Comment croire au personnage de proviseur de lycée que joue sans conviction Charles Berling, quand le décor n’est jamais dressé, quand la disparition d’un de ses professeurs passe quasiment inaperçue ? Comment croire, en voyant Kevin Azaïs, un comédien qui doit avoir vingt-cinq ans bien sonnés, qu’il passe en fin d’année le bac de français (même si on prend la précaution de nous glisser dans le dialogue qu’il a accumulé deux années de retard dans sa scolarité) ? Comment croire, même si ce n’est qu’un détail, qu’on puisse, après s’être longuement débattu dans l’eau des marais, sortir de sa poche une cigarette bien sèche, prête à griller.

Toutes ces négligences de scénario sont regrettables et fragilisent l’entreprise.

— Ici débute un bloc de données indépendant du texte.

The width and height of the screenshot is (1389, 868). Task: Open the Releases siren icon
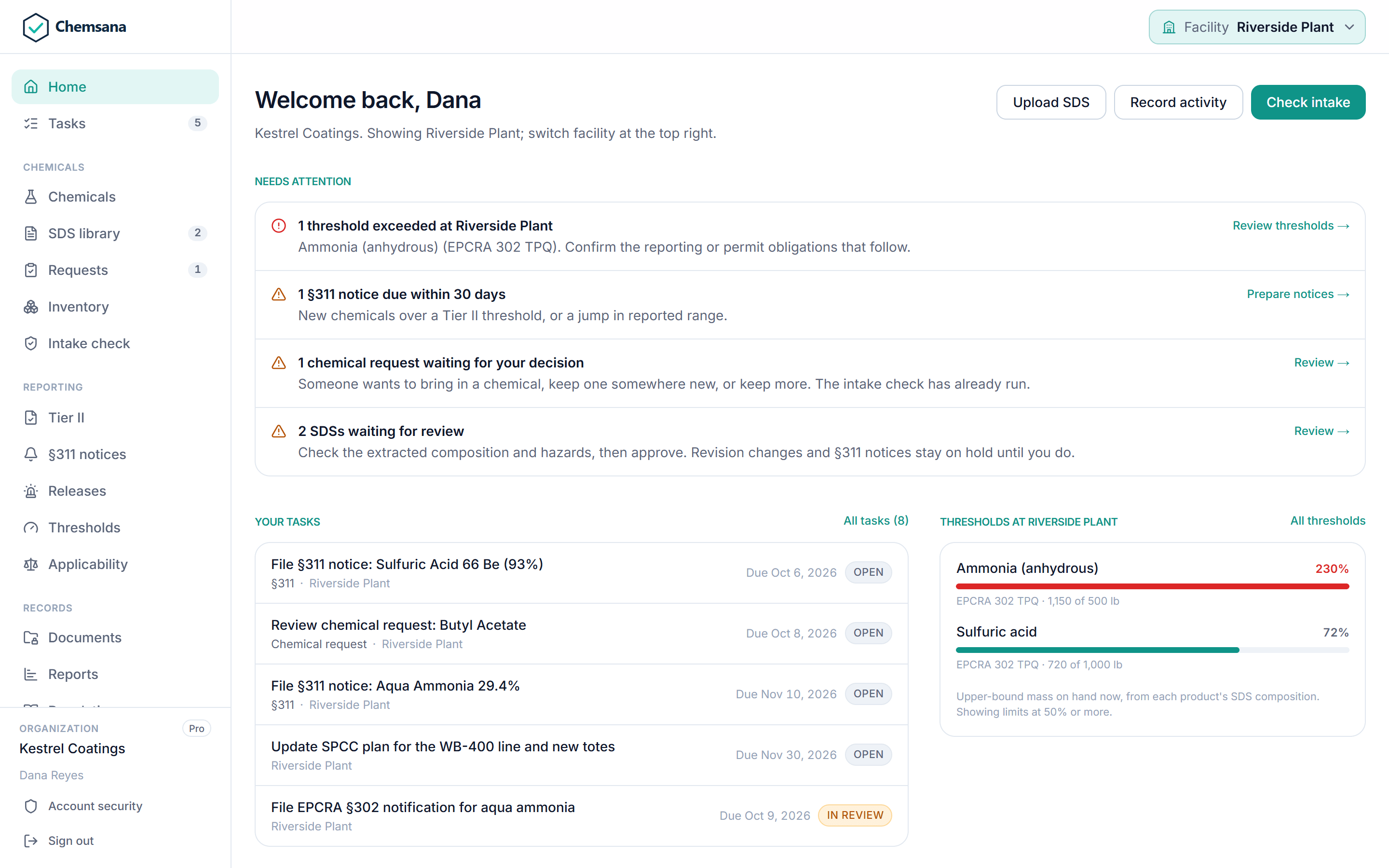[31, 491]
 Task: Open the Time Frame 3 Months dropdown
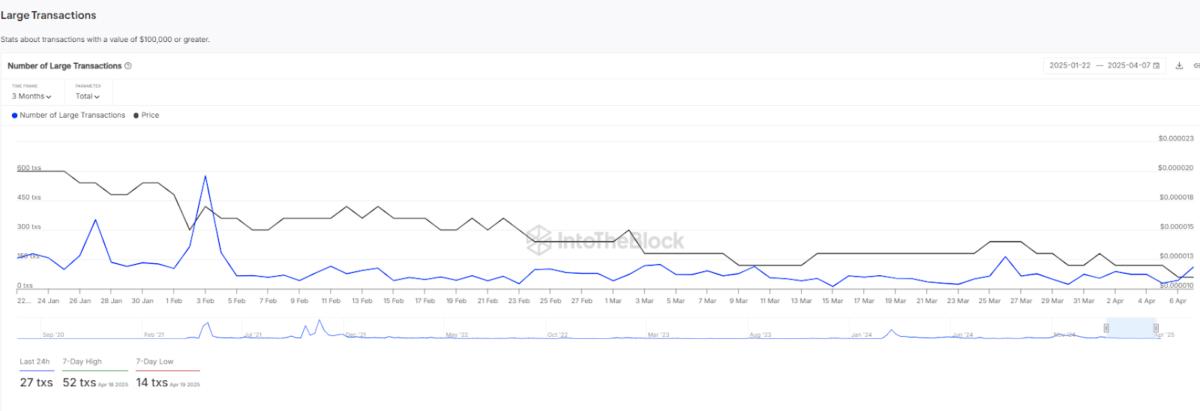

Les éléments qui complètent cette histoire improbable d’enlèvement n’ajoutent pas grand-chose. On nous les distille avec parcimonie. Ainsi apprend-on l’accident de voiture qui a coûté la vie à la mère de Louis et que ni le père, ni le fils ne peuvent aborder, alors que le souvenir silencieux de cette femme qui les oppresse ne cesse, au fil du temps de les éloigner l’un de l’autre.

Et si le père et le fils finissent par trouver, grâce aux épreuves qu’ils auront traversé, le moyen de se rencontrer, il est trop tard pour qu’on s’en émeuve, trop tard pour qu’on ait envie de recoller les morceaux d’un récit qui n’a jamais su trouver ni la tonalité d’une œuvre noire, ni celle d’une histoire intime.